Customers want problems solved. Tech people (me included) assume that once the hard part is done (the product/software), the rest is a minimal effort.
This is usually false. Customers are not familiar with the software, they may have a tech knowledge gap, its usage may entail organizational change. There are many possible reasons for adoption to be a very relevant factor.
Consulting means you are responsible for the whole process, not just providing software.
This. People don't buy technology, they buy solutions to problems they have.
People don't buy new network infrastructure for it's own sake, they purchase a solution to eliminate bandwidth issues and increase productivity of the employee base.
This is why a lot of tech companies have professional services departments internally as well as partner out with established players who already have clients, because customers want solutions, not technical details.
I think it's more than this. Lots of people are willing to pay consultants $50k to build something for them. They are much less inclined to pay exactly the same price for the same product if it's pre-built and off-the-shelf.
People subconsciously feel that paying for someone's time is "fairer" than paying for something that's already built.
It may also be why aftersales and support contracts are so lucrative (in lots of industries).

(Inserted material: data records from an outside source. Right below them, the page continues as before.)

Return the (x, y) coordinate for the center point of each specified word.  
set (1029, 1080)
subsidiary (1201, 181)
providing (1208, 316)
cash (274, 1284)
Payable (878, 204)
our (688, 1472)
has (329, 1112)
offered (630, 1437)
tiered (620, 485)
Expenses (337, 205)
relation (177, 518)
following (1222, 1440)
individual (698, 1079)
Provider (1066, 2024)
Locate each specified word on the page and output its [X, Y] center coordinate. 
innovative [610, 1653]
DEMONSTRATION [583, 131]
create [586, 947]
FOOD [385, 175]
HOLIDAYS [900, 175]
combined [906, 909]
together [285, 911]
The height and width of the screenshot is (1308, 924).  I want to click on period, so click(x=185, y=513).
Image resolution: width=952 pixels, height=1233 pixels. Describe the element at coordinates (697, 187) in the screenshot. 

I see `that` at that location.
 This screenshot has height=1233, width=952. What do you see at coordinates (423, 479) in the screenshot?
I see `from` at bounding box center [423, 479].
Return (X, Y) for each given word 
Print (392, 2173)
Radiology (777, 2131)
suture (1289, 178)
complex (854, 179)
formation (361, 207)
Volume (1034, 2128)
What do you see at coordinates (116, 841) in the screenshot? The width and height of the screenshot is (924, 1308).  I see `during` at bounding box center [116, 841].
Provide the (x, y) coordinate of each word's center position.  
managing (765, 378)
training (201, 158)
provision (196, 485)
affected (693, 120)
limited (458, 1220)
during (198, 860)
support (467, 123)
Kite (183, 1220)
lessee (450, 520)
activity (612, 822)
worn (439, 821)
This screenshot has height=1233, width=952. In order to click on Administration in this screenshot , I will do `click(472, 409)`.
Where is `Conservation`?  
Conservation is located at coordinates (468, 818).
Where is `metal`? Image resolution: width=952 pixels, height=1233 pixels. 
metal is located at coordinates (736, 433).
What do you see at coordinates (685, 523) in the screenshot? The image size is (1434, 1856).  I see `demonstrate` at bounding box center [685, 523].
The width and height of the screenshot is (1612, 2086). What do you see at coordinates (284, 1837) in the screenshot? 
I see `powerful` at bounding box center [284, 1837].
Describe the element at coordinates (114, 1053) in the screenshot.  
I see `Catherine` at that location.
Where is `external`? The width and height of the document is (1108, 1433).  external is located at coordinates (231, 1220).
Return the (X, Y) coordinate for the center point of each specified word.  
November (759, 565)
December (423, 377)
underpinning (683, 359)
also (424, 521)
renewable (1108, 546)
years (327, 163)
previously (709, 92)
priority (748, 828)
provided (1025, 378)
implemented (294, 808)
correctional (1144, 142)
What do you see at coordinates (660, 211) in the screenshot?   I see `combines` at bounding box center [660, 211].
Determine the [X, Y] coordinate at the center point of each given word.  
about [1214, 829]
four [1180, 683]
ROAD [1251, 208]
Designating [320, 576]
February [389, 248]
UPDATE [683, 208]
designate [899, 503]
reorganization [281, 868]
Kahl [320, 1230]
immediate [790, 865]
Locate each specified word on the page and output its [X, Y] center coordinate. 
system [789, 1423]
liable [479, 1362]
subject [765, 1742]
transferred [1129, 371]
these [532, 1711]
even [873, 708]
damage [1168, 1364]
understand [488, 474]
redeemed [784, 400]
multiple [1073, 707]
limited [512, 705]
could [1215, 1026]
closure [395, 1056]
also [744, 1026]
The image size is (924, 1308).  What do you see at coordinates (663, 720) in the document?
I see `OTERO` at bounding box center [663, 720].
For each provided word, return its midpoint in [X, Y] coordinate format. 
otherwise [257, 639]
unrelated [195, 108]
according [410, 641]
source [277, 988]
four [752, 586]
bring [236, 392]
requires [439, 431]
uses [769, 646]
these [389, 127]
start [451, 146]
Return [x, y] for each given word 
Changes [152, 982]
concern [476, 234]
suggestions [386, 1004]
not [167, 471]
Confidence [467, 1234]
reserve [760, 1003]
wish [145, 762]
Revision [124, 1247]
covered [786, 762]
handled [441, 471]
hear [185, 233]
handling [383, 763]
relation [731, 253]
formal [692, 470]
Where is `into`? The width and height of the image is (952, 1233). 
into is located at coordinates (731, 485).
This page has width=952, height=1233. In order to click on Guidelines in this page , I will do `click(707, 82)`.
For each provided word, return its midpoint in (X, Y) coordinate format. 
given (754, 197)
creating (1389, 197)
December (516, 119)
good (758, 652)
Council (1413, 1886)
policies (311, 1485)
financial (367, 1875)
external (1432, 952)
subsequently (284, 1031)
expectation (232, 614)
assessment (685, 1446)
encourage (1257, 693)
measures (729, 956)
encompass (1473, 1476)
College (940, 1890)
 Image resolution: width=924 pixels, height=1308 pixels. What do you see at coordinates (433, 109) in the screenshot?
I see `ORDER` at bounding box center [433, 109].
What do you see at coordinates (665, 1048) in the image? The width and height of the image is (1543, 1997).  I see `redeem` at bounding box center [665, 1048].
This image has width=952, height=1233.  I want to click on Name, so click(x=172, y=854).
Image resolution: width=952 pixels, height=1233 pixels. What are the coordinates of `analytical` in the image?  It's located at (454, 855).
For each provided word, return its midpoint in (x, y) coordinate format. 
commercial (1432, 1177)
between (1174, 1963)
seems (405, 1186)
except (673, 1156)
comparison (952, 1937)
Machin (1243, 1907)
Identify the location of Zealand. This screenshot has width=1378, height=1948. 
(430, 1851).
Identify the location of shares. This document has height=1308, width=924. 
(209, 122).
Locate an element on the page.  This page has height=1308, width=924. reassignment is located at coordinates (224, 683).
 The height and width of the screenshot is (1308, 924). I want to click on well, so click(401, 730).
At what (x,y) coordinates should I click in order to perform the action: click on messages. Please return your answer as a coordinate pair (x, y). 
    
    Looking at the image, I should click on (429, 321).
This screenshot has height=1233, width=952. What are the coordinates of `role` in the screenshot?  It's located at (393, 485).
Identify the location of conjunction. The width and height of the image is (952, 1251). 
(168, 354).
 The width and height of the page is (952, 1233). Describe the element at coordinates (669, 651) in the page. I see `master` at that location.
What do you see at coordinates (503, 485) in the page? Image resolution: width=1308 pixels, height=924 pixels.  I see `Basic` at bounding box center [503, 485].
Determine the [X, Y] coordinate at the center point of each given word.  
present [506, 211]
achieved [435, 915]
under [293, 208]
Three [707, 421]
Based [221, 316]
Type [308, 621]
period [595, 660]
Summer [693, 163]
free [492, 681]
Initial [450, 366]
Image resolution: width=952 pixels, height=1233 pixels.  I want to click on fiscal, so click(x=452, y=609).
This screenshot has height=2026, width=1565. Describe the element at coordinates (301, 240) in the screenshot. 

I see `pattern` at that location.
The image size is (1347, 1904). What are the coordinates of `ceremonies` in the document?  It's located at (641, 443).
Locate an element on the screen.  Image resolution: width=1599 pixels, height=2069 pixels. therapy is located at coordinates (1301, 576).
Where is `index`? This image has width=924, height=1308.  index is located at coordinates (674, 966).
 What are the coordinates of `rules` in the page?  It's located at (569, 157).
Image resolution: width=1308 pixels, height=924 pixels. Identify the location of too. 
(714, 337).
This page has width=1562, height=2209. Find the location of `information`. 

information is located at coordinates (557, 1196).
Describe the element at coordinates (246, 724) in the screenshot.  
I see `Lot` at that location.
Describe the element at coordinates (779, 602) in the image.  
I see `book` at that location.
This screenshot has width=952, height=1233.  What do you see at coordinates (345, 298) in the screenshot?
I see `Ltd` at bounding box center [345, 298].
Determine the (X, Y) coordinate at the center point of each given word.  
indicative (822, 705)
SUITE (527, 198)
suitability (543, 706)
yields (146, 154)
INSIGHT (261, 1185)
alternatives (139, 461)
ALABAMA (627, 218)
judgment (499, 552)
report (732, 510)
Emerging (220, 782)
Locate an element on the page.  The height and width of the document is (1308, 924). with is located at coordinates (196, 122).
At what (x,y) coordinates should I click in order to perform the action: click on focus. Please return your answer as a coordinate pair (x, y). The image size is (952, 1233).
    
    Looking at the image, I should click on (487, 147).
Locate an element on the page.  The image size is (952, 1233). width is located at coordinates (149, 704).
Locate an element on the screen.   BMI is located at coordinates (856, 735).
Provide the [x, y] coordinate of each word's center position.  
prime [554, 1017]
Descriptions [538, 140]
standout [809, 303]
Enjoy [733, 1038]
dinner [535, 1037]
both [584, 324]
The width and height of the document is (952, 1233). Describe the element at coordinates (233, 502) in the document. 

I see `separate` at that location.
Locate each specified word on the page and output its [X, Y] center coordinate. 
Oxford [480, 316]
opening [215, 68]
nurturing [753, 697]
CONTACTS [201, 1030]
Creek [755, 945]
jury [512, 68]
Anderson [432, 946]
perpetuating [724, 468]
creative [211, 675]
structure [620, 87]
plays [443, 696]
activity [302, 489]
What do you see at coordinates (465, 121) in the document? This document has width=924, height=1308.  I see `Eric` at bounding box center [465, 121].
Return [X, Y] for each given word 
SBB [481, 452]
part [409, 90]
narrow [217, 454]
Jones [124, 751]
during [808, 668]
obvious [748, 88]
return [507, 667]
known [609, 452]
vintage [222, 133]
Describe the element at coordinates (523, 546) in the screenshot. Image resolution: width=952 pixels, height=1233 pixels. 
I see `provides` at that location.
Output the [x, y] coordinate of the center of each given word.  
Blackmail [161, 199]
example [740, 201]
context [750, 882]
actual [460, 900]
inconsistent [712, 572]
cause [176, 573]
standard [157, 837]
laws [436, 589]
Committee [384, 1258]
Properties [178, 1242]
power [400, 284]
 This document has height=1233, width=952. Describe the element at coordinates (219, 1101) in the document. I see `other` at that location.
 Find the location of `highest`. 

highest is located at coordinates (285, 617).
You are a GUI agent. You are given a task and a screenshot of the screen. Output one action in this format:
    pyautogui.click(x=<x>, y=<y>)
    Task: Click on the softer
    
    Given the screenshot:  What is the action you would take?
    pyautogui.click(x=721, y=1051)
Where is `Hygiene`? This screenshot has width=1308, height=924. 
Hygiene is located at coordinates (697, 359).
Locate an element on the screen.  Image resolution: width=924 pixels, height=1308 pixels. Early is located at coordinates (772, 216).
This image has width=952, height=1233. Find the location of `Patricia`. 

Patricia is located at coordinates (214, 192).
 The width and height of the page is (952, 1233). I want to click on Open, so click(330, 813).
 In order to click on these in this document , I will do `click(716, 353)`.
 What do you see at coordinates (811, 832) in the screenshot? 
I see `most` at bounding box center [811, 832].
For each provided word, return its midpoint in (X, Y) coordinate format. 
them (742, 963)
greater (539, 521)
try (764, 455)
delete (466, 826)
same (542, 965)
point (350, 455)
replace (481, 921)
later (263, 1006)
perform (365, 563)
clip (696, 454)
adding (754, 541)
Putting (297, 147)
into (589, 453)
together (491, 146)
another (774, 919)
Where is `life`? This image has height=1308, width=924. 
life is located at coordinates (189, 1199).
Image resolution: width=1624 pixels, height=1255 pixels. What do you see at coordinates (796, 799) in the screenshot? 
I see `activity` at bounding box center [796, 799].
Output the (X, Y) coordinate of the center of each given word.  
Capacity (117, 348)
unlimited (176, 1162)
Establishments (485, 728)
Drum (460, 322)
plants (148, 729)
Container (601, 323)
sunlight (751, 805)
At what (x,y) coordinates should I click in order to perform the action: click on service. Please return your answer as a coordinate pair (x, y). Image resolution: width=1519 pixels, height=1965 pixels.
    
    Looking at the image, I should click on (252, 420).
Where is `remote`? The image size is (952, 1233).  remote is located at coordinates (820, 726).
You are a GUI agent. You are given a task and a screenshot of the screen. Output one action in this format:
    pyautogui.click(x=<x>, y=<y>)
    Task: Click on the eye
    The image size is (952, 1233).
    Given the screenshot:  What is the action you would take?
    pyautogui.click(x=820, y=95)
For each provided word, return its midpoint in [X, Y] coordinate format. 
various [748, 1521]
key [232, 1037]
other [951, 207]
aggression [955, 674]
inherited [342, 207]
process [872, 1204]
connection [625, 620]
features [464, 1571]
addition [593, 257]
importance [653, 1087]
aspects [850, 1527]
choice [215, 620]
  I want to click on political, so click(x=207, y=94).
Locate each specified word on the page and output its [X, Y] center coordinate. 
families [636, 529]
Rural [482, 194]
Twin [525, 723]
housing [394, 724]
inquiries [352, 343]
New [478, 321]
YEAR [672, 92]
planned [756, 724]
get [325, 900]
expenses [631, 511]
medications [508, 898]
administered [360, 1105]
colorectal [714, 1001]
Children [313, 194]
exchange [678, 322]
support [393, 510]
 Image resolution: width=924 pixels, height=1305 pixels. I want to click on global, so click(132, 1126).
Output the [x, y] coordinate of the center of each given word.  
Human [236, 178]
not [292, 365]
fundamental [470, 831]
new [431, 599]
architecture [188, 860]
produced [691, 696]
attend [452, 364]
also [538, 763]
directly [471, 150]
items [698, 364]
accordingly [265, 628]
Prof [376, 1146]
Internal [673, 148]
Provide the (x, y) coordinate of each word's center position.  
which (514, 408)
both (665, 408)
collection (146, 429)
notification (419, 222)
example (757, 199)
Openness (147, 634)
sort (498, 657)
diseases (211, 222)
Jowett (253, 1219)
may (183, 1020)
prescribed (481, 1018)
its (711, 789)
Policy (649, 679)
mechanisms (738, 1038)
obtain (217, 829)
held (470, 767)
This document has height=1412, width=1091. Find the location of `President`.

Yes! This is an underappreciated reason why Twilio was such a success early on. Every employee (including software engineers) had to work 10 or 20 support tickets in the first two weeks on the job.
This is usually false. Customers are not familiar with the software, they may have a tech knowledge gap, its usage may entail organizational change. There are many possible reasons for adoption to be a very relevant factor.
Consulting means you are responsible for the whole process, not just providing software.